CMS approved a waiver to allow Tennessee to convert its Medicaid program into a system of block grants for 10 years. It’s the agency’s first approval of a block grant for Medicaid. Tennessee will receive a lump sum of federal funding and can increase or decrease funding for its Medicaid program based on enrollment. The state can keep as much as 55% of the savings generated each year when spending falls below the funding cap and quality targets are met; the state can use that money for other state health programs. Under its new Medicaid program, called TennCare III, the state will have the authority to negotiate directly with drugmakers, and it can create a closed formulary that does not require federal approval — meaning it can decline coverage of a drug if it deems the price to be too high.

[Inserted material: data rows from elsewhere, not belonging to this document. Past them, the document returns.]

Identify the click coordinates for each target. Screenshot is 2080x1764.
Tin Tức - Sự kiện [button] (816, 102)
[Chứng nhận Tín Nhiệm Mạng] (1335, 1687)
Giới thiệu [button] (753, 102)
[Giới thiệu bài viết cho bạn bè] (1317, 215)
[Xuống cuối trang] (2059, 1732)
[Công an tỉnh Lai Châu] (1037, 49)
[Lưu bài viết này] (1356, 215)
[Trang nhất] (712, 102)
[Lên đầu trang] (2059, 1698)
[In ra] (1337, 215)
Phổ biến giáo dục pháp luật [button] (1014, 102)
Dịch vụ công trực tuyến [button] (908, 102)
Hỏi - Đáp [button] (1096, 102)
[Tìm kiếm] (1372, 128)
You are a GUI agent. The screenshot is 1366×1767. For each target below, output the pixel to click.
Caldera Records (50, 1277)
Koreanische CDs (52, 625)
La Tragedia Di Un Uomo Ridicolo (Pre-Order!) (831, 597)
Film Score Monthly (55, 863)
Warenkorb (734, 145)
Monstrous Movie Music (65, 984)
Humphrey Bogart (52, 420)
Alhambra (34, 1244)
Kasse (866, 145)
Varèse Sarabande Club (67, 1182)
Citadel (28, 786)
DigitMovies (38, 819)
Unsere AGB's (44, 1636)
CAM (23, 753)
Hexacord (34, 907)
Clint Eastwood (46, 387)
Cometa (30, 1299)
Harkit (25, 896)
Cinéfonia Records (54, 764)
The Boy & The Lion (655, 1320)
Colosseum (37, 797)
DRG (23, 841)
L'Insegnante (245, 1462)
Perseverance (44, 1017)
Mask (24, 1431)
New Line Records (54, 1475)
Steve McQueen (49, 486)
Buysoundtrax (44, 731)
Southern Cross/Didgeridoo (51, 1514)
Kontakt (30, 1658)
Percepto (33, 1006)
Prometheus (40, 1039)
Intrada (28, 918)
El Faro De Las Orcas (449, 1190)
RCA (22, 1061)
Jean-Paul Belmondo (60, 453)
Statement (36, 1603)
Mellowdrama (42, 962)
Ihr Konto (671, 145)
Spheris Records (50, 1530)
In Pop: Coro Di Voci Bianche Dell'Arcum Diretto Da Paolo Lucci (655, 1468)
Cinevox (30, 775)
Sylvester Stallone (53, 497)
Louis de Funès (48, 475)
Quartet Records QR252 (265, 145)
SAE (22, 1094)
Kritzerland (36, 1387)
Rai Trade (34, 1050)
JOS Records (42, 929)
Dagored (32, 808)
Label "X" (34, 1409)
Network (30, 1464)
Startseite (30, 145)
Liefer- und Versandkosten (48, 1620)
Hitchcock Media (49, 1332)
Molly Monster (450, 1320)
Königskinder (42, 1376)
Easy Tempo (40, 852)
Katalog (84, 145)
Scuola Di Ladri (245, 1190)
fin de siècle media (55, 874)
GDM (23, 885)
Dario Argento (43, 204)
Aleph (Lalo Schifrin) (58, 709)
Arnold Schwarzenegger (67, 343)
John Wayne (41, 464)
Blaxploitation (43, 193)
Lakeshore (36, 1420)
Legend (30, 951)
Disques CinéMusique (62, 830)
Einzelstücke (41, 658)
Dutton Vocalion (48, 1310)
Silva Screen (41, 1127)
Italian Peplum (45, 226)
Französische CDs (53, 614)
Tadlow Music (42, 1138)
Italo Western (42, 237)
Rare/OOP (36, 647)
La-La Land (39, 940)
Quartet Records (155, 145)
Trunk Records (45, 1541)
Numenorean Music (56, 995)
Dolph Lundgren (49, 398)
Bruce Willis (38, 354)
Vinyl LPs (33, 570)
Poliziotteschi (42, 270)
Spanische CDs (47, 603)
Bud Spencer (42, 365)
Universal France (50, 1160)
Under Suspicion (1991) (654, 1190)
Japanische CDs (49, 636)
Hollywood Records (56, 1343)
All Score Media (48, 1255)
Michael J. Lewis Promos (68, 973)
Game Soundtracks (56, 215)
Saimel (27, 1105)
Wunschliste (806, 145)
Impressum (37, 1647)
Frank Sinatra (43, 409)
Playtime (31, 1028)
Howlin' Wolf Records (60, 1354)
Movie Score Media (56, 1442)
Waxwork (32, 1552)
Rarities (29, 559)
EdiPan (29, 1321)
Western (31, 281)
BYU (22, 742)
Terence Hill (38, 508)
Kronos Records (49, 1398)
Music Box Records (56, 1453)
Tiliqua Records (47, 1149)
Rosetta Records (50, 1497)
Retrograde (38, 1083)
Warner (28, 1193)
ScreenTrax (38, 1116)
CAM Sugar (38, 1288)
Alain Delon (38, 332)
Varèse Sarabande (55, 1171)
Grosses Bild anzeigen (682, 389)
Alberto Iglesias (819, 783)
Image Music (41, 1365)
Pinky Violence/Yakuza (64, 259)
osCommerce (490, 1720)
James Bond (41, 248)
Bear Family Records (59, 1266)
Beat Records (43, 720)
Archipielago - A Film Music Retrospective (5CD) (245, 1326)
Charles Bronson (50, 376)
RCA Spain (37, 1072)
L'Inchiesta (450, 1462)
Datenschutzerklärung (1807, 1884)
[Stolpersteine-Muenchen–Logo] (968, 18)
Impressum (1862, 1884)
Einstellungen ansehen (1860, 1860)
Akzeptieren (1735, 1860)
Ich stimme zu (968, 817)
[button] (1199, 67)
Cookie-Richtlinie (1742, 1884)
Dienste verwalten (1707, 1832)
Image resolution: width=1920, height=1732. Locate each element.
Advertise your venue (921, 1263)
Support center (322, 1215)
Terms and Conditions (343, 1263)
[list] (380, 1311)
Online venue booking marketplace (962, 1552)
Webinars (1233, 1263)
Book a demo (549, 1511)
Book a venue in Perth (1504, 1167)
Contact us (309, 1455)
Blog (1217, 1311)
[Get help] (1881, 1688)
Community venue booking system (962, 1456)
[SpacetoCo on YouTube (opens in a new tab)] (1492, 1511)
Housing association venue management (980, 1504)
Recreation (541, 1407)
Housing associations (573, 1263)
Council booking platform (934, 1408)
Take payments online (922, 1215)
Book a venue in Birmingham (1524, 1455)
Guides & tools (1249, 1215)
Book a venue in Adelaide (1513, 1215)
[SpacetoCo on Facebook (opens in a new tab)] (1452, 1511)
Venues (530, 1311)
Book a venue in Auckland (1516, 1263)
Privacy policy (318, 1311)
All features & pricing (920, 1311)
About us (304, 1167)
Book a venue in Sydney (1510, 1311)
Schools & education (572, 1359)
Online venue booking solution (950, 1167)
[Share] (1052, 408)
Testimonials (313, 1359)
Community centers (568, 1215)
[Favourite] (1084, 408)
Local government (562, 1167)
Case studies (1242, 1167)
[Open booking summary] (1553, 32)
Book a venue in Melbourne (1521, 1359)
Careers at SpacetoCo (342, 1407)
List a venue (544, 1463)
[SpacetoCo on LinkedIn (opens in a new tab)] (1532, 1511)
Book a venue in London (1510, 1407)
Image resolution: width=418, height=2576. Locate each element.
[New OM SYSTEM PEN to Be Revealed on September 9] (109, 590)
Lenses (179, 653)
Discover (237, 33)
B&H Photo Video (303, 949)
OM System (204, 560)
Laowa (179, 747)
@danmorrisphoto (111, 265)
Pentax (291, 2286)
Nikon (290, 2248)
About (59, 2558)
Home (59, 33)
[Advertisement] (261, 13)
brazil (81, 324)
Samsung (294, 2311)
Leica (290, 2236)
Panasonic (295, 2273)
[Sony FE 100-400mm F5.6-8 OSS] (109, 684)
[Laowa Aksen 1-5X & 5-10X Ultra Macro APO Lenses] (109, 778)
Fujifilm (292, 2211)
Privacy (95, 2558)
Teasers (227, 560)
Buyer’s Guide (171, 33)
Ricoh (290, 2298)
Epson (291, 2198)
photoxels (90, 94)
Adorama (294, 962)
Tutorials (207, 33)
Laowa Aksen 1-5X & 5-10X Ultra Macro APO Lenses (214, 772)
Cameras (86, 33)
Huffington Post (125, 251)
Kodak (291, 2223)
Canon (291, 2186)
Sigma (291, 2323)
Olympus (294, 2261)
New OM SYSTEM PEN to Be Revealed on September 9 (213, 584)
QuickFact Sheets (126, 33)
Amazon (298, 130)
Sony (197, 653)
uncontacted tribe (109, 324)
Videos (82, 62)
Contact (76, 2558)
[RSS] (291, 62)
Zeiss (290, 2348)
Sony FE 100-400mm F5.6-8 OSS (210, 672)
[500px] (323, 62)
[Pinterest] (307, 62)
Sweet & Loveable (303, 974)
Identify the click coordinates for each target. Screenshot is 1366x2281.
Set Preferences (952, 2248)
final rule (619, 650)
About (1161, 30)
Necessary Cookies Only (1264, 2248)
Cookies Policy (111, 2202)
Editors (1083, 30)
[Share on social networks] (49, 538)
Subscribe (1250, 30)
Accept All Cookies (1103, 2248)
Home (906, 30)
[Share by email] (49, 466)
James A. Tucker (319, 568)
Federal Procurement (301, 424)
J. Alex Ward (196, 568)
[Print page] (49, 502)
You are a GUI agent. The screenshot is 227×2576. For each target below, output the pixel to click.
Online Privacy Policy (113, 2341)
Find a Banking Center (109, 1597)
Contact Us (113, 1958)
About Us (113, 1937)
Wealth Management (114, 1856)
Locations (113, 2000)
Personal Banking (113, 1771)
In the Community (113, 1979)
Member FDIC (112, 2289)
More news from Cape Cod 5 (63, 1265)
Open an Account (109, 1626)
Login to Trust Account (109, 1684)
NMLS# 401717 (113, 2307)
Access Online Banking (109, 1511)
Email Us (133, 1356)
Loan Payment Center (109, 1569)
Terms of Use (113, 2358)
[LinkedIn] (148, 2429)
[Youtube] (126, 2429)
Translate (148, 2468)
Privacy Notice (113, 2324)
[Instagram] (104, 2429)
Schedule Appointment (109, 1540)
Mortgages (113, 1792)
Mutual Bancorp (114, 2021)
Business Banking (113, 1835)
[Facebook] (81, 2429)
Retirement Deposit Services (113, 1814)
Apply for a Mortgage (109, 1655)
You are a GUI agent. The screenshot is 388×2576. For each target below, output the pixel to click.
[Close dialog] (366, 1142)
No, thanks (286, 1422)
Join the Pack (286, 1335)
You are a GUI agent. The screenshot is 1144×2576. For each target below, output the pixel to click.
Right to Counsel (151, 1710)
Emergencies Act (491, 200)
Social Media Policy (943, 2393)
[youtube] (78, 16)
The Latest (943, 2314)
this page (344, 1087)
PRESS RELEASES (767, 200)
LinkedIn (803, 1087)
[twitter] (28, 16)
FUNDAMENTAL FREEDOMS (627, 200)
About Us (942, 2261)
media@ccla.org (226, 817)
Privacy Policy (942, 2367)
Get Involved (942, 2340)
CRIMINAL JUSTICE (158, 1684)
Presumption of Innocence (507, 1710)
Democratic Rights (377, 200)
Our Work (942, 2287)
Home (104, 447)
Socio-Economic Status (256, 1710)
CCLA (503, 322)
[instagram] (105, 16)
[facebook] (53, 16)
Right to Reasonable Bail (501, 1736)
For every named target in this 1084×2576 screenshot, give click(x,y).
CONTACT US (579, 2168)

CommonSpirit Health and Essentia Health signed a letter of intent for 14 hospitals currently operating under the CHI brand in North Dakota and Minnesota, along with the associated clinics and living communities, to join Essentia Health, the companies announced on Jan. 8. Once due diligence has concluded, the CHI facilities, including Alexius Medical Center in Bismarck, N.D., could become part of Essentia Health this summer. In separate news, Ascension signed an agreement to sell seven hospitals, 21 physician clinics, and its patient transport services to Wausau, Wis.-based Aspirus Health. The transaction is subject to customary closing conditions, including canonical requirements. Financial terms were not disclosed.
Billionaire Mark Cuban has launched a generic drug company. The Mark Cuban Cost Plus Drug Company “is dedicated to producing low-cost versions of high-cost generic drugs,” the website states, adding, “We pledge to provide radical transparency in how we price our drugs.” The new company’s first product will be albendazole, an antiparasitic used to treat hookworm infections. The drug has a current list price of approximately $225 per tablet, according to the site. The company said its cost to manufacture and distribute the drug is about $13 per tablet.